Try this: Use squats and deadlifts as a primary hip extension exercises and add in one or two assistance exercises to each routine. Assistance lifts include, but aren’t limited to: Romanian deadlifts, single-leg Romanian deadlifts, hip thrusts, glute bridges, back extension, reverse hyperextension, glute kickback, and donkey kick.
“The most common—and best—exercises for hip extension are the squat and deadlift. These two lifts belong in your lifting regimen along with assistance exercises to pack on glute mass.”
Add a Little Abduction, Too
Your hips articulate in several ways other than the all-important extension. Your hips can also move in flexion, medial and lateral rotation, adduction, and abduction. If you move your hips in circles, you’ll get the idea. Along with hip extension, another important element of strong glutes is hip abduction, or moving the thighs outward from your midline.
Your glute medius is a major abductor of the thigh.
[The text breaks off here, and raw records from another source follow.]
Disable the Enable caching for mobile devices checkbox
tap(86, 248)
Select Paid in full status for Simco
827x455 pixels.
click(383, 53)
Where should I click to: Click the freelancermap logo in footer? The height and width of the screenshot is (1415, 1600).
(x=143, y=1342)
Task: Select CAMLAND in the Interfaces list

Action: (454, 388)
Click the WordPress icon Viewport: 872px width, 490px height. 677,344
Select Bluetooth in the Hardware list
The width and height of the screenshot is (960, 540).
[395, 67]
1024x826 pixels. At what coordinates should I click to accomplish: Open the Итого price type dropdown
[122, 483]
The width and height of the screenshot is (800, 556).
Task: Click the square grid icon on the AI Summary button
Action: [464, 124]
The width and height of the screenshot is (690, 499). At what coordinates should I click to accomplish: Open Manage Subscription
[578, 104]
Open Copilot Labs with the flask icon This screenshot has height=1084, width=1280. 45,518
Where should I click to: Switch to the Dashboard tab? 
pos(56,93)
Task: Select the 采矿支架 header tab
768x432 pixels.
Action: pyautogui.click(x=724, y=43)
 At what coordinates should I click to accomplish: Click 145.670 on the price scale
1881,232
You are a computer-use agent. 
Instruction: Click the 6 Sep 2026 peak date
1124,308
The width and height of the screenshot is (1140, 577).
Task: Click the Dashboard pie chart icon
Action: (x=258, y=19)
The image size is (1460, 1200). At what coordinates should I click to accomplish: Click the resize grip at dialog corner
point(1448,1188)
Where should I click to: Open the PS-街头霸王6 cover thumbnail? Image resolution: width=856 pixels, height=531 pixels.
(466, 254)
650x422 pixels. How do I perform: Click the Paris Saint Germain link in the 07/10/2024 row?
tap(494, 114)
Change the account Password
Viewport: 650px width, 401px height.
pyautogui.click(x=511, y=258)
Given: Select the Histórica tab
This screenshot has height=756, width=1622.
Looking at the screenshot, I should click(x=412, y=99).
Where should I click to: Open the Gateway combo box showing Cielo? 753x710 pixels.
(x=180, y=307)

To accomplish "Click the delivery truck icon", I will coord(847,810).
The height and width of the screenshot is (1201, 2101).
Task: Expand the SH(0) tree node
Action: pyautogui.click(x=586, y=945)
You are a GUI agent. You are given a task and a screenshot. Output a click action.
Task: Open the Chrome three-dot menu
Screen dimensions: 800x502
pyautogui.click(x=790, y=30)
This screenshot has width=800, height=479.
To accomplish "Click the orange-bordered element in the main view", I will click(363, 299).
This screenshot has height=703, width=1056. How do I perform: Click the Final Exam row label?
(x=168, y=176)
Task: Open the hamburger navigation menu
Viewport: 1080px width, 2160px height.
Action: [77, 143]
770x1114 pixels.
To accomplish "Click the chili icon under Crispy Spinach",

Its anterior fibers rotate the hip internally while the posterior fibers rotate the hip externally. A strong glute medius will control any unwanted sideways movement in your pelvis. For example, if your left hip drops when you stand on your right leg, your right glute medius is probably weak. An unlevel pelvis can lead to other issues like IT band syndrome and patellofemoral pain syndrome, neither of which is pleasant.
Try this: To strengthen the glute medius, add 2 sets of 10 reps of standing cable hip abduction and 2 sets of 12 reps of seated band hip abduction twice per week.
Keep Your Booty Active
If you sit on them all day, your glutes will just become weaker and weaker. This weakness can be compounded when other muscles have to take over a lift in order to compensate for them. Avoid a weak booty by doing a series of activation and mobility drills ten minutes a day. Practicing glute activation will help them fire during every exercise.
Try this: Perform 10 reps of each exercise once per day.
- Single-leg bodyweight glute bridge
- Fire hydrant
- Bird dog
- Standing glute squeeze
“Passive tension is how your hamstring muscles feel at the bottom of a Romanian deadlift.”
Mechanical tension is the bee’s knees when it comes to muscle hypertrophy (growth). Mechanical tension occurs when you passively stretch or actively contract the muscle. Passive tension is how your hamstring muscles feel at the bottom of a Romanian deadlift and active tension is how your biceps feel as you contact in a barbell curl. Both are key players in muscle growth, and both can make a big difference in gluteal development.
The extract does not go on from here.